*Entries for locating text and elements:*
* * * * * * * * *

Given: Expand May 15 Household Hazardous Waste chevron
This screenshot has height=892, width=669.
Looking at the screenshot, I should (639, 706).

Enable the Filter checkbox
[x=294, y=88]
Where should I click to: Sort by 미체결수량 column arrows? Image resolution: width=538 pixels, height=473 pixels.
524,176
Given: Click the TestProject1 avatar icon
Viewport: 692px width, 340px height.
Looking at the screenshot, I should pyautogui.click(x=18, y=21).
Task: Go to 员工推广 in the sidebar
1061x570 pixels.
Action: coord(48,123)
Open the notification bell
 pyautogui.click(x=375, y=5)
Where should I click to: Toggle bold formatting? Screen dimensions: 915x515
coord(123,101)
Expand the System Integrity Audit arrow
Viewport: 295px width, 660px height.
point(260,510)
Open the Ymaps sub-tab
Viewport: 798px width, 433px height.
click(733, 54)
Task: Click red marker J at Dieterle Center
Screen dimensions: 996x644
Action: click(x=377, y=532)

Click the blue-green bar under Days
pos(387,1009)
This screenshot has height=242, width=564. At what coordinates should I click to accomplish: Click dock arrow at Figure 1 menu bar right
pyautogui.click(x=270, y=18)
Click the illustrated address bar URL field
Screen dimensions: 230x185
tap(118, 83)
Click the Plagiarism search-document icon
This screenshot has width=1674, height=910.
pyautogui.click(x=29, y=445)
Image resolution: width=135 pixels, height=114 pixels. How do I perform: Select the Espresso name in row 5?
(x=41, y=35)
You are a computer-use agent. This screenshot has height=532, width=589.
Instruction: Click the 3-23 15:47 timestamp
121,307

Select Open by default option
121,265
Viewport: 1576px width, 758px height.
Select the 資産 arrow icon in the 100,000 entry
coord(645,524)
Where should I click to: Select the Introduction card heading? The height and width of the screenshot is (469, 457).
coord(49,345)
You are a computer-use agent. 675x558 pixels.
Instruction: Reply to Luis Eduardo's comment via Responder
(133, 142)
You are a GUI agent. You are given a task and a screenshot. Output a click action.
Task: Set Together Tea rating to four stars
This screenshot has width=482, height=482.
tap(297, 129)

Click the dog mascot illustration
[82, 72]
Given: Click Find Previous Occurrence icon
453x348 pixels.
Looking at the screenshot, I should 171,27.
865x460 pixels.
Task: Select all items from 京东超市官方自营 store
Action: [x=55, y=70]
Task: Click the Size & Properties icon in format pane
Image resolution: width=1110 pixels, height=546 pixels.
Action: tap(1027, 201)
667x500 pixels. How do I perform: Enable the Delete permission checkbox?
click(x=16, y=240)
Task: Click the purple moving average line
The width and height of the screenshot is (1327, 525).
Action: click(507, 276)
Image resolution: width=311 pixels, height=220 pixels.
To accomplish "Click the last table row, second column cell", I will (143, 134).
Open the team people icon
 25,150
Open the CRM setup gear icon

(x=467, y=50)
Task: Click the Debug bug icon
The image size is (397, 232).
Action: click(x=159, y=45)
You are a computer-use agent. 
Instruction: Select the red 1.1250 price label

* * * * * * * * *

*TASK INSTRUCTIONS:*
Copy out all of the lines above word for word, without changing anything.

*RESPONSE TO THIS EXERCISE:*
Given: Expand May 15 Household Hazardous Waste chevron
This screenshot has height=892, width=669.
Looking at the screenshot, I should (639, 706).

Enable the Filter checkbox
[x=294, y=88]
Where should I click to: Sort by 미체결수량 column arrows? Image resolution: width=538 pixels, height=473 pixels.
524,176
Given: Click the TestProject1 avatar icon
Viewport: 692px width, 340px height.
Looking at the screenshot, I should pyautogui.click(x=18, y=21).
Task: Go to 员工推广 in the sidebar
1061x570 pixels.
Action: coord(48,123)
Open the notification bell
 pyautogui.click(x=375, y=5)
Where should I click to: Toggle bold formatting? Screen dimensions: 915x515
coord(123,101)
Expand the System Integrity Audit arrow
Viewport: 295px width, 660px height.
point(260,510)
Open the Ymaps sub-tab
Viewport: 798px width, 433px height.
click(733, 54)
Task: Click red marker J at Dieterle Center
Screen dimensions: 996x644
Action: click(x=377, y=532)

Click the blue-green bar under Days
pos(387,1009)
This screenshot has height=242, width=564. At what coordinates should I click to accomplish: Click dock arrow at Figure 1 menu bar right
pyautogui.click(x=270, y=18)
Click the illustrated address bar URL field
Screen dimensions: 230x185
tap(118, 83)
Click the Plagiarism search-document icon
This screenshot has width=1674, height=910.
pyautogui.click(x=29, y=445)
Image resolution: width=135 pixels, height=114 pixels. How do I perform: Select the Espresso name in row 5?
(x=41, y=35)
You are a computer-use agent. This screenshot has height=532, width=589.
Instruction: Click the 3-23 15:47 timestamp
121,307

Select Open by default option
121,265
Viewport: 1576px width, 758px height.
Select the 資産 arrow icon in the 100,000 entry
coord(645,524)
Where should I click to: Select the Introduction card heading? The height and width of the screenshot is (469, 457).
coord(49,345)
You are a computer-use agent. 675x558 pixels.
Instruction: Reply to Luis Eduardo's comment via Responder
(133, 142)
You are a GUI agent. You are given a task and a screenshot. Output a click action.
Task: Set Together Tea rating to four stars
This screenshot has width=482, height=482.
tap(297, 129)

Click the dog mascot illustration
[82, 72]
Given: Click Find Previous Occurrence icon
453x348 pixels.
Looking at the screenshot, I should 171,27.
865x460 pixels.
Task: Select all items from 京东超市官方自营 store
Action: [x=55, y=70]
Task: Click the Size & Properties icon in format pane
Image resolution: width=1110 pixels, height=546 pixels.
Action: tap(1027, 201)
667x500 pixels. How do I perform: Enable the Delete permission checkbox?
click(x=16, y=240)
Task: Click the purple moving average line
The width and height of the screenshot is (1327, 525).
Action: click(507, 276)
Image resolution: width=311 pixels, height=220 pixels.
To accomplish "Click the last table row, second column cell", I will (143, 134).
Open the team people icon
 25,150
Open the CRM setup gear icon

(x=467, y=50)
Task: Click the Debug bug icon
The image size is (397, 232).
Action: click(x=159, y=45)
You are a computer-use agent. 
Instruction: Select the red 1.1250 price label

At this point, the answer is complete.